How to Know When to Move Your Savings Between Banks

Learn when switching savings accounts makes financial sense and how to do it without losing money or access.

  1. Check what your current account is actually paying. Log in and find your annual percentage yield (APY)—the rate your bank pays you on the money sitting there. Write it down. As of 2026, most high-yield savings accounts pay 3.5–4.5% APY, while traditional savings accounts at legacy banks often pay 0.01–0.5%. If you're earning less than 3% and inflation is running 2–3%, your money is losing buying power. That's a sign to look elsewhere.
  2. Add up the fees you're actually paying. Review your last three statements for monthly maintenance fees, overdraft fees, minimum balance penalties, or withdrawal limits. Many online-only banks charge zero fees on savings accounts. If you're paying $5–15 per month in fees, that's $60–180 per year erased from your return. Even a small fee stacks up faster than you'd think.
  3. Verify FDIC insurance will travel with you. Your deposits are insured up to $250,000 per depositor per bank by the FDIC. This protection doesn't depend on the bank's size or prestige—it's federal law. When you move money, it stays insured. Check that your new bank is FDIC-insured (almost all are). You never lose protection by switching.

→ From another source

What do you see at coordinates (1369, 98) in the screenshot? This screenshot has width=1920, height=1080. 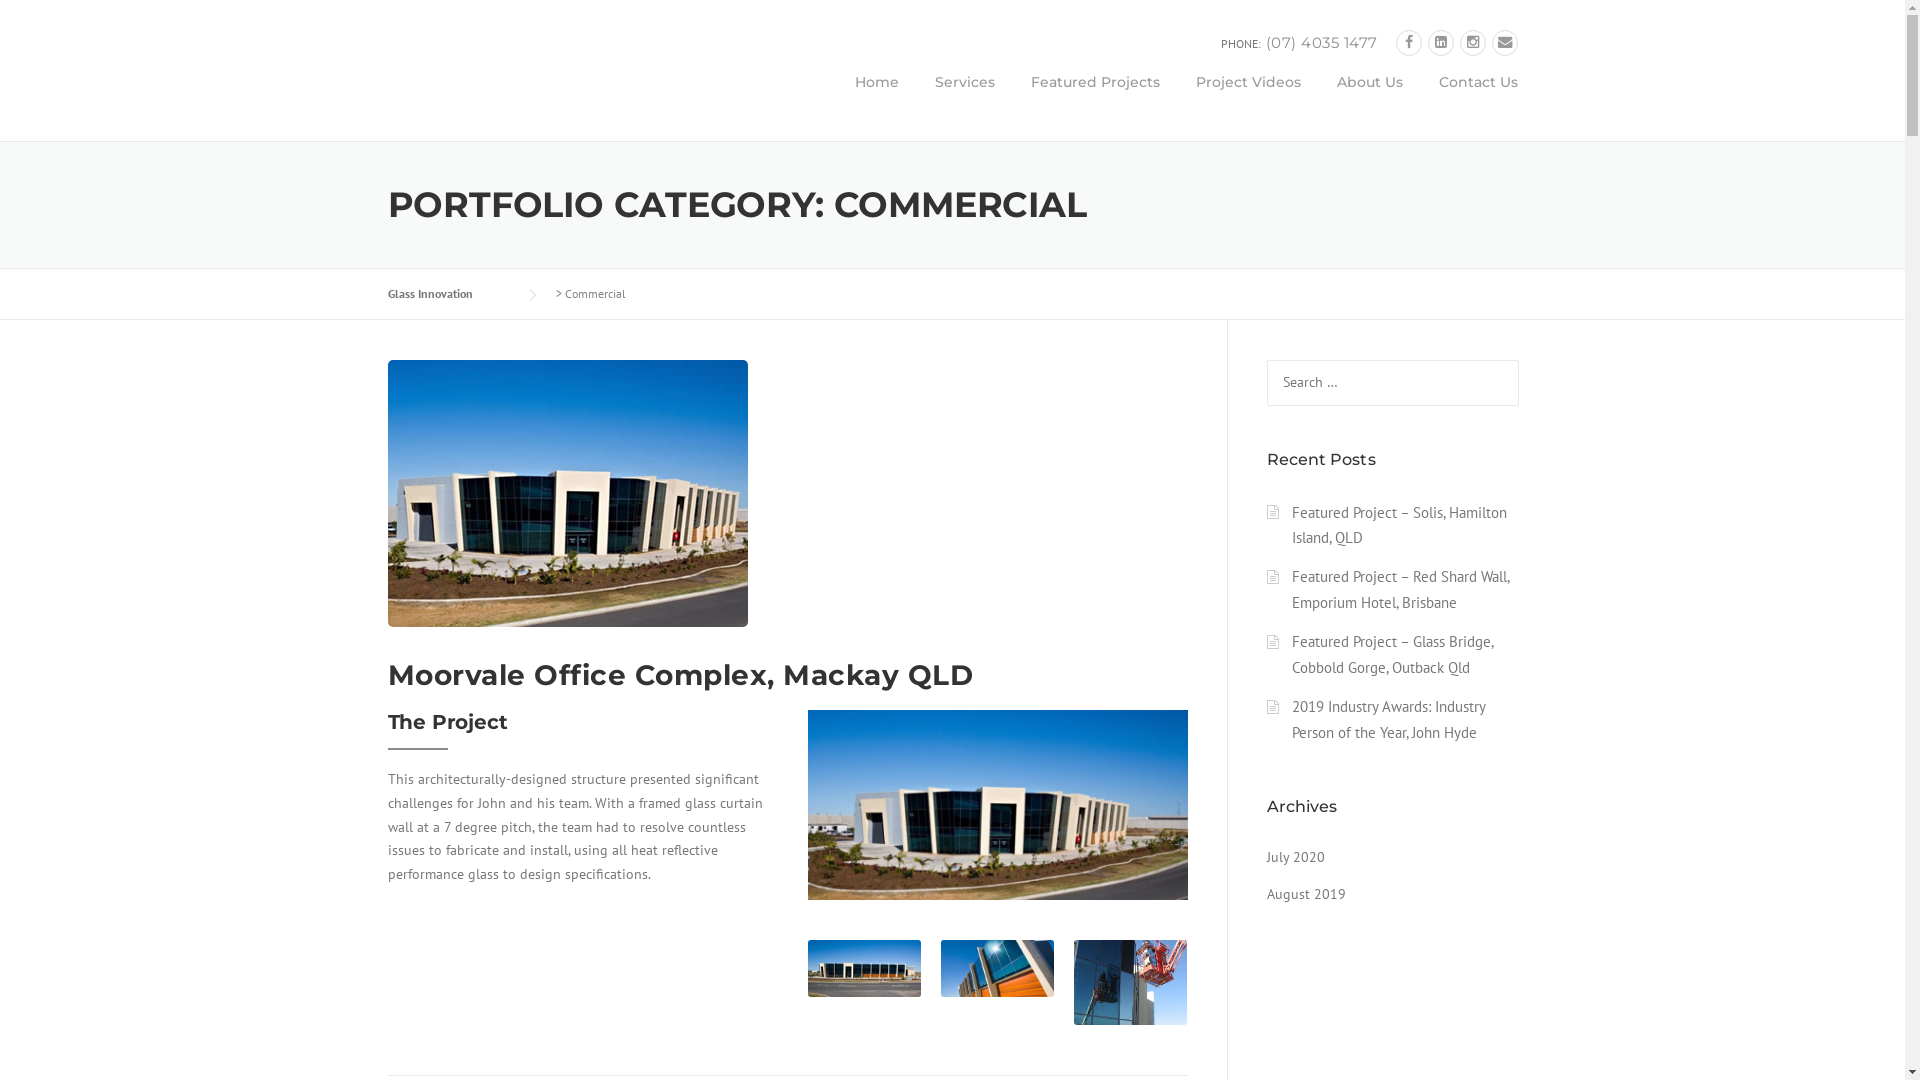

  4. Open the new account before closing the old one. Don't close your old account first. Open the new account at the bank offering better rates, link it to your old account, and transfer the full balance via ACH (automated clearing house). This takes 1–3 business days. Once the money lands and you've confirmed it arrived, close the old account. Keep both open for a few days to be safe.
  5. Update any automatic deposits or bills tied to the old account. If your paycheck, pension, or other regular deposits go to the old account, log into your employer's or institution's website and redirect them. Same for any automatic bill payments coming from that account—update those too. Wait 2–3 pay cycles to make sure everything redirected cleanly before you fully close the old account.
  6. Consider whether to move every time rates shift meaningfully. Rates change. If your bank's APY drops below 3%, or a competitor moves 0.5% ahead, it's worth re-evaluating. You're not locked in—savings accounts have no early-withdrawal penalty. A 0.5% difference on $10,000 is $50 per year. That's not huge, but it's worth moving for once every 12–18 months if rates diverge. Treat it as a routine money task, not a big decision.